Submitted to: Journal of Nutrition
Publication Type: Peer Reviewed Journal
Publication Acceptance Date: May 11, 2004
Publication Date: August 1, 2004
Citation: Reeves, P.G., Demars, L.C. 2004. Copper deficiency reduces iron absorption and biological half-life in male rats. Journal of Nutrition. 134:1953-1957. Interpretive Summary: It is important for us to know the concentration of a mineral nutrient in the diet so that we can keep track of how much we consume, and if it meets the recommended intake. However, we also need to know if a nutrient is available for absorption. Many factors affect absorption of minerals, and one of the most important ones is the interaction of one mineral with another that might reduce or enhance absorption and utilization. In this study, we determined whether low intakes of dietary copper influence the absorption and utilization of iron. The concentration of copper in the diet was less than 1 mg/kg diet in one group (deficient copper) and 5 mg/kg (adequate copper) in another; the amount of iron was 35 mg/kg (adequate) in both groups. The diets were fed to rats, and after 1 week and 4 weeks, radioactive iron was fed to the rats and the amount that was retained in the body was determined. This procedure allows us to estimate how much iron was absorbed. When dietary copper was low, rats absorbed only half as much iron as when copper was adequate. In addition, low dietary copper increased the speed at which iron left the body. Copper deficiency also reduced iron utilization in the rat, which resulted in anemia. This was expressed as low blood hemoglobin, low red cell count, and low hematocrit. This study shows the importance of having adequate intakes of all nutrients, because too little of one might reduce the utilization of another, even though it might normally be considered in adequate supply.
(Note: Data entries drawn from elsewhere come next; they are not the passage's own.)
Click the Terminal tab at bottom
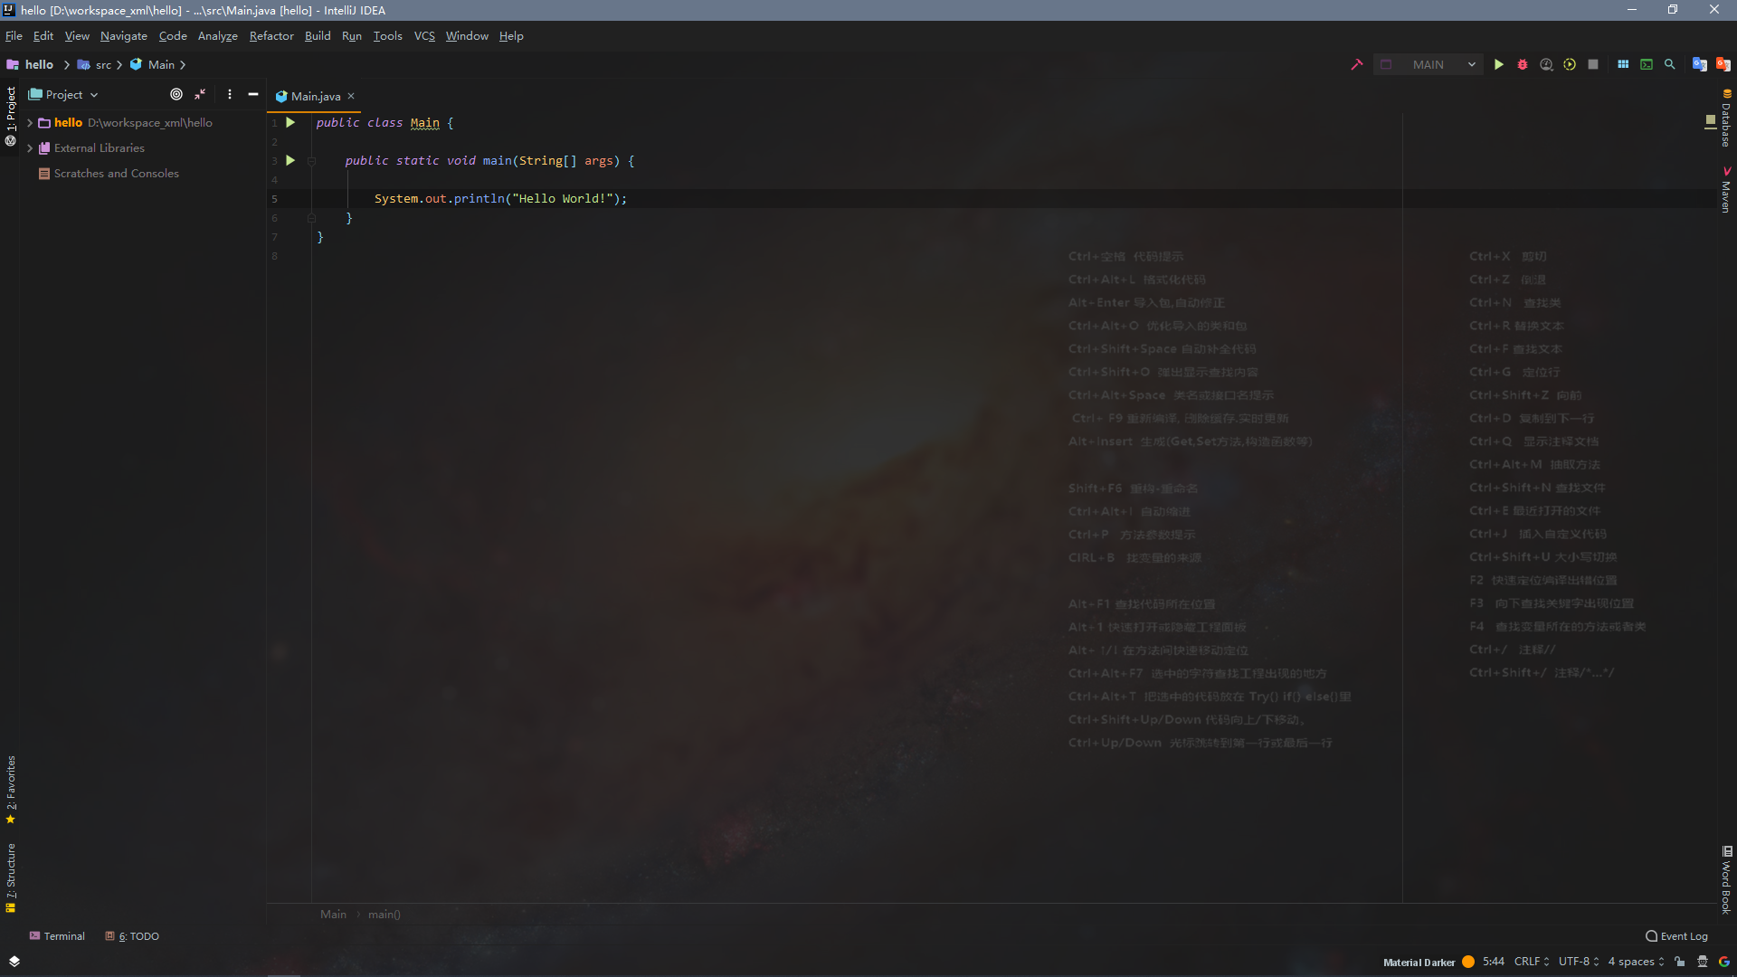click(x=56, y=935)
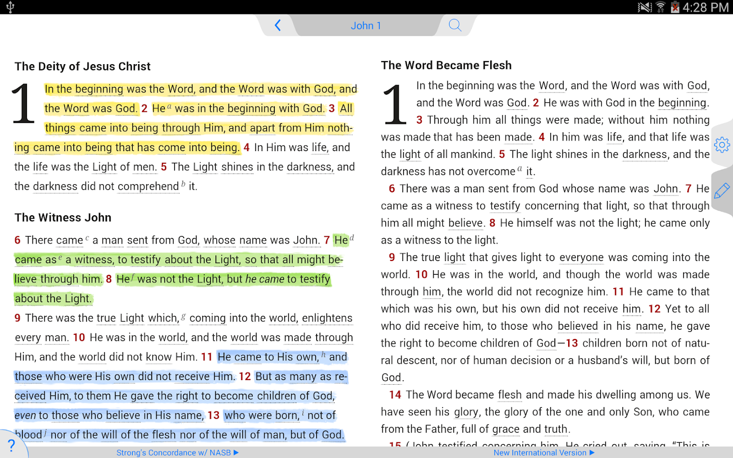Expand New International Version picker
This screenshot has height=458, width=733.
544,452
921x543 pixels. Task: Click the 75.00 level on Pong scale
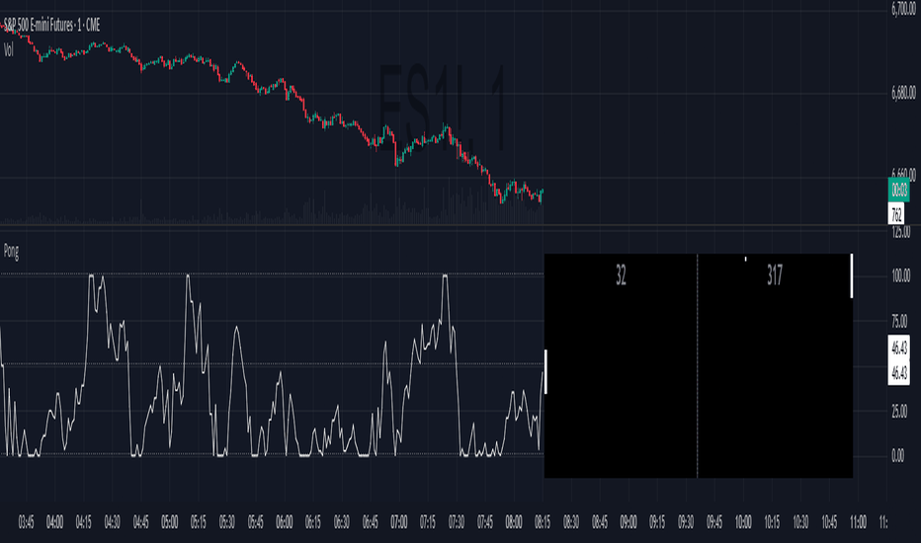(899, 321)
Technical Abstract: Dietary copper deficiency (CuD) in rats leads to iron (Fe) deficiency anemia. Is this because CuD reduces Fe absorption? Fe absorption in CuD rats was determined by feeding 59Fe and using whole-body counting (WBC) to assess the amount retained over time. Two groups, each with 45 male weanling rats, were fed an AIN-93G diet devoid of Cu (<0.3 mg/kg; CuD) or one containing adequate Cu (5.0 mg/kg; CuA). At intervals over the next 42 d, 5 rats per group were killed and blood was drawn to determine homatocrit, hemoglobin, and other indicators of Fe status. At day-7 and day-25, 5 rats per group were fed 1.0 g of their respective diets that were labeled with 59Fe. Retained 59Fe was monitored for 10 days by WBC. Rats were killed and 59Fe was measured in various organs. Signs of Fe deficiency, i.e., low hemoglobin, hematocrit, and RBC count, were evident in CuD rats by day-14. At day-7, CuD rats absorbed 90% (p>0.05) as much Fe as CuD rats, but at day-25, CuD rats absorbed only 50% (p<0.001) as much as CuA rats. For the study beginning at day-7, the biological half-life (BHL) of 59Fe in CuD rats was less (p<0.02) than that in CuA rats [geometric means (-SEM, +SEM); 75(62, 91) days vs. 175 (156,195) days]. In the study beginning at day-25, the BHL was 33(23, 49) days for CuD and 157 (148, 166) days for CuA (p<0.02). Apparently, the site of this rapid loss of Fe in the CuD rats was through the gut. At days 16 and 34, CuD rats lost 2 to 3 times more (p<0.01) 59Fe in the feces in a 24-hr period than the CuA rats. Also, 59Fe in the duodenal mucosa of CuD rats was about 2 times higher (p<0.01) that in CuA rats. These findings suggest that Fe deficiency anemia in the CuD male rat model is at least partially caused by reductions in Fe absorption and retention.